30. Алешка. «Вам осталось 30 секунд»

Осень начиналась легкая, полная теплого света и прозрачного паутинного лета. Сизое полотнище шоссе пружинило и прогибалось подо мной, как батут, и мглилось впереди струистым маревом. Воздух растекался по бокам машины густой водой и кричащие в своей пронзительной прощальной красоте желто-багровые деревья казались всплывшими из миража.

И в дремотном оцепенении ума даже мысли не было, что через двести километров будет Вильнюс. Вообще никакого Вильнюса на свете не существует – это выдумка, блазн, наваждение, придуманное воспоминание из непрожитой жизни.

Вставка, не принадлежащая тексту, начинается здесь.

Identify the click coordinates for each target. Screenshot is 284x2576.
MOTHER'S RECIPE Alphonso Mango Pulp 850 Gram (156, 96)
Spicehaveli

Только табличка на обочине: «Злобаево». И сразу плакат – «Добро пожаловать в населенный пункт высокой культуры!». И снова табличка – «До Вильнюса – 182 км».

Сумасшедший мираж. По единственной улочке населенного пункта высокой культуры ветер нес едкую желтую пыль и бурую листву, обрывки газет. Мальчишки с извечным восторгом гнали собаку с привязанной к хвосту консервной банкой. Сучий вой глохнул и гас в тяжелом рычании и рваной матерщине двух дерущихся около чайной мужиков. Каменисто-серые старухи, сидя на табуретках у дороги, продавали картошку и визжаще-зеленые яблоки – щедрый урожай крестьянской обильной осени. Пудовый замок на дверях магазина. Из открытого окна покосившегося домишки с вывеской «Злобаевская музыкальная школа» рвались металлические крякающие звуки трубы. Тут же худой пятнистый боров, похожий на бродячего пса, взгромоздился на свинью и с урчанием и хрюканьем воспроизводил свиное племя.

Промчался, истаял позади обморок населенного пункта высокой культуры. Еще 181 км – и там следующий мираж. Я хочу проверить свою способность запоминать миражи – ибо только миражом и можно считать мое воспоминание, зыбкое, текучее, парящее в бездне времени. Мара, призрак, обман чувств…

Но я ведь этого не выдумал! Я это вспомнил! Я помню это наверняка!

Я помню хорошо Михайловича – офицера культовой службы из синагоги. Рыжеватого еврея с черными горящими глазницами и длинным усом на щеке. Я висел на этом бородавочном усе, как на спасительной ложке, над пропастью забвения. Он давал мне гладить и несильно тянуть за этот шелковистый коричнево-золотистый пучок на щеке. В моих пальцах живо еще это ощущение.

Он водил меня в театр. Потом я с ним ходил за кулисы. Зачем? Какой спектакль? Ничего не помню. Мне было семь лет. По-моему, там пели. Может быть – опера? Не помню. Иссеклась ткань памяти, истлели нити воспоминаний. Не помню.